We Shall Overcome, Correct?

I have a friend,  who has to list his favorite eight movies. Can you imagine having a job that PAYS you to do these things? I’m jealous, I admit it. I’m listing movies in this forum and being payed NOTHING. I pretend this blog is my job, for after May 11th I can’t play that I am going to Truvy’s beauty parlor aka Salong Guldsaxen in MÖLNLYCKE, where one of my best friends’ mother work and who I didn’t invite to the banquet as there wasn’t room. Every workday my radiating beauty sessions follow up with business lunch as I crave for constructive feedback.

Salong Guldsaxen aka Truvy’s

I am signed up for a semi-formal business lunch on May 25th, I believe, and I had the fortune to choose restaurant. I would have preferred Legal Lobster on Long Island, but I settled for PORTOFINO. So close to my house that I can cycle. I realise that I need to ask my Neurologist whether I am even allowed to cycle. I’m taking all my medicines like a good girl, even if the best of us can get confused. Either way, I’ve therapeutically become accustomed to ask for help, so I will consider asking my work colleagues to come and fetch me first. Besides, I know the roads out here and it’s pretty confusing to find the place, even if you do print a map first []

Birgit Friggebod 

Speaking of confusion. I’ve grown up with the perfect father. This is probably because he was seldom home for his work often brought him far, far away from his family. That meant that my mother had to take most of the crap from my brother and me. Mum, I’m sorry for being so MEAN. Did I tell you all, who’ve had the energy to read this far, that we’re next-door neighbours? Hence, Maria makes it her own right to keep beating the crap out of her mother (because she should be used to it by now?). My Birthday (suit) is coming up this summer:

Mom, you know what you should give me? The same present Morfar Karl-Erik Hansson gave YOU! Boxing gloves. I’ll fix the deer and/or moose carcass to hang in the “Friggeboden” (I’ll try to find a picture, but this will have to do for now). What has one of Sweden’s worst mass-murderers, John Ausonius, to do with it? Read this book and find out. Dah, dah, dah, daaaaah. I can’t tell you whether it has been translated or not. Learn SWEDISH! If your preferences lie elsewhere, go to my newly found and definite top8 Maria cafés and book stores Pocket Medmera, Kapellplatsen 2. (Open Mon-Fri 10 am – 6 pm, Sat 10.15 am – 3 pm) and find out. I even got a book signed there by an author who managed to sell one of his newly published books to me for 100 something SEK because he didn’t treat me like a freak.

RFK

My perfect father for some reason mixed up his anti-hypertensive drugs. Did I tell you that he used to work as a drug dealer in the 1970’s? He’s hardly senile for he just came back from Chicago, IL a few hours ago and managed to find his way home without a Global Positioning System in his (SWEDISH?) []

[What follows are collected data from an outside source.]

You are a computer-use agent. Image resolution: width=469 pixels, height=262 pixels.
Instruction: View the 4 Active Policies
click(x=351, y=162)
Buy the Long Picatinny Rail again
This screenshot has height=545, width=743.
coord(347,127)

How can this man mix up his pills? I used to like the game Monopoly (including the brilliant recipes) but I tend to get bored by it these days. I’ve played it too often I presume. My absolute favourite boardgame Carcasonne is heading that way as well, even though Zaman a while back picked up the latest version with all possible extension packs. We only have one SWEDISH pharmacy in this country. APOTEKET (AB?). I wrote a tribute to Morrissey a while back. Pore over his poetry but read Apoteket instead of America, for they are both currently saving my life.

Am I typing this from a canoe? Nope, we’re just chilling for a while. We’ll get there eventually I believe and/or think. Today, tomorrow, forever? Does it matter?